Cardiovascular diseases (CVD) are considered one of the leading causes of death worldwide. To prevent cardiovascular complications and further loss of life oral anticoagulants (e.g., warfarin and clopidogrel) are frequently prescribed to patients. Nevertheless, both therapeutic agents present narrow therapeutic windows with well-documented health risks. Some of these dose-responses are a result of specific single-nucleotide polymorphism (SNP) genetic variations present in a patient’s DNA. Among them, determined SNP in the cytochrome P4502C9 (CYP2C9), namely CYPC9*2 and CYP2C*3, and the SNP 1639G>A in the vitamin K epoxide reductase complex subunit 1 (VKORC1) genes have both been identified as dose-response altering SNP. Therefore, the need for a rapid, selective, low-cost and in real time detection device is crucial before prescribing any anticoagulants.

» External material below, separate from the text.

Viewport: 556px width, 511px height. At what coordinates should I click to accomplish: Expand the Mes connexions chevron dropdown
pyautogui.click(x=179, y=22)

This work addresses the development of a disposable electrochemical genosensor capable of detecting SNP in the CYPC9*3 allele. Analysing public databases, two specific 78 bp DNA probes; one with the adenine (TA) and another with the cytosine (TC) SNP genetic variation were selected and designed. The genosensor methodology implied the immobilization of a mixed self-assembled monolayer (SAM) linear CYPC9*3 DNA-capture probe and mercaptohexanol (MCH) onto screen-printed gold electrodes (SPGE). To improve the genosensor’s selectivity and avoid strong secondary structures, that could hinder the hybridization efficiency, a sandwich format of the CYPC9*3 allele was designed using a complementary fluorescein isothiocyanate-labelled signalling DNA probe and enzymatic amplification of the electrochemical signal. Chronoamperometry measurements were carried out obtaining a concentration range from 0.015 to 1.0 nM for both TA and TC SNP target probes. Analysing the results, the developed genosensor could discriminate between the two SNP probes.